• How to complete this task
Print out the entries from the line containing "Tap the 0:06 elapsed time label" through the last line, exactly, and print nothing else. Pictures are not copied.

• Records for this exercise
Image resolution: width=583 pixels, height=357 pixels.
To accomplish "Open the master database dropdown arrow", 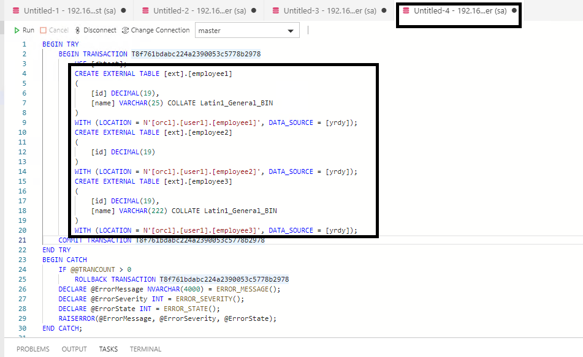I will point(291,31).
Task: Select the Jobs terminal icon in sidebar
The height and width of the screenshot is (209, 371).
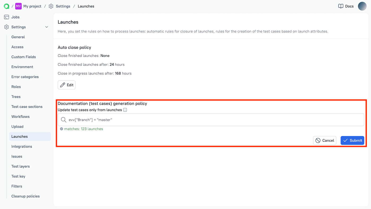Action: pyautogui.click(x=6, y=17)
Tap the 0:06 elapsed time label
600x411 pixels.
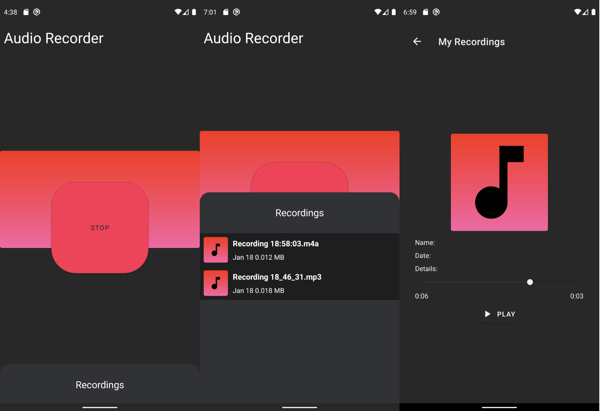pyautogui.click(x=421, y=296)
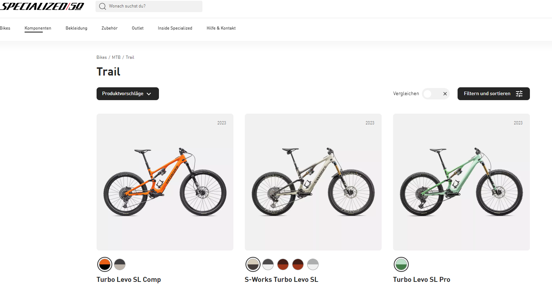Screen dimensions: 552x284
Task: Open the Zubehör menu
Action: (109, 28)
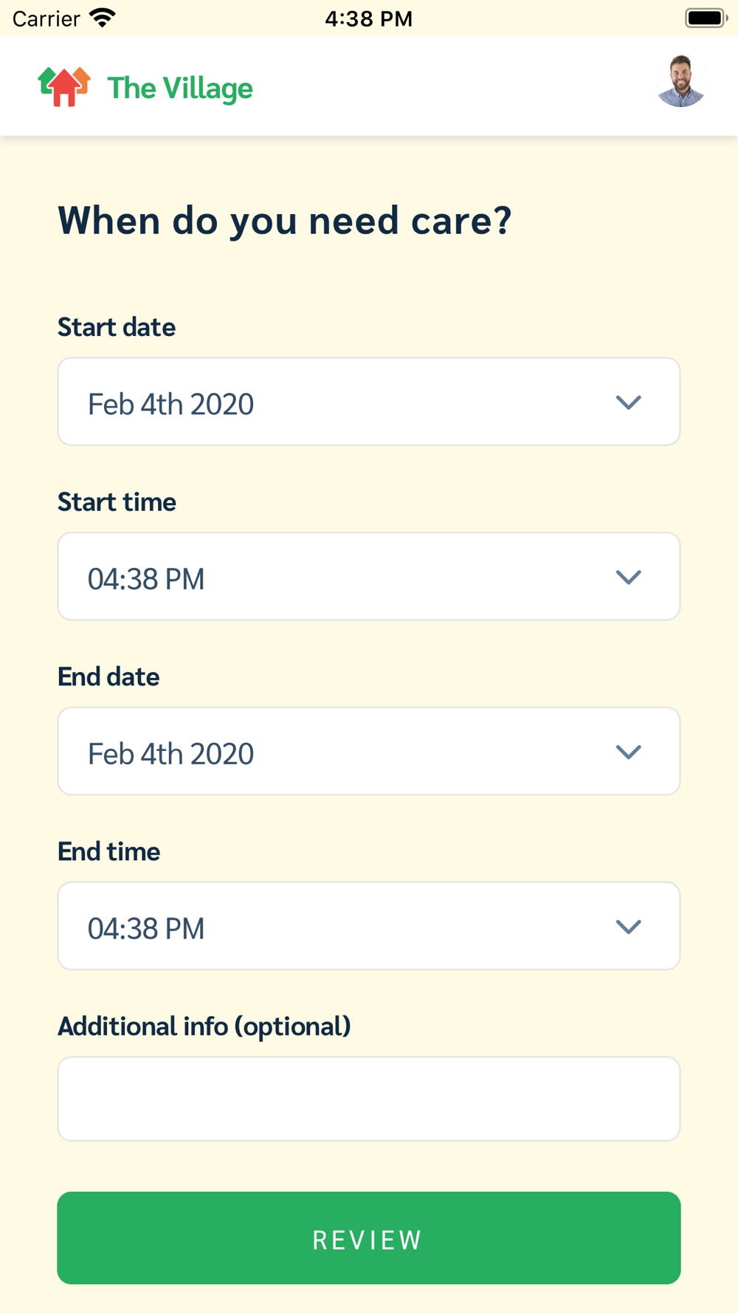This screenshot has width=738, height=1313.
Task: Tap the Wi-Fi status icon
Action: pos(103,18)
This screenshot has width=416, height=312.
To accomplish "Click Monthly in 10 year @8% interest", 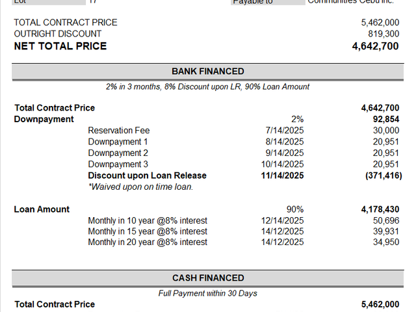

• Response for this exercise
Tap the 0:06 elapsed time label
600x411 pixels.
pyautogui.click(x=421, y=296)
Screen dimensions: 552x284
Task: Open the Zubehör menu
Action: (109, 28)
This screenshot has width=738, height=1313.
Task: Tap the Wi-Fi status icon
Action: pos(103,18)
This screenshot has width=416, height=312.
To accomplish "Click Monthly in 10 year @8% interest", 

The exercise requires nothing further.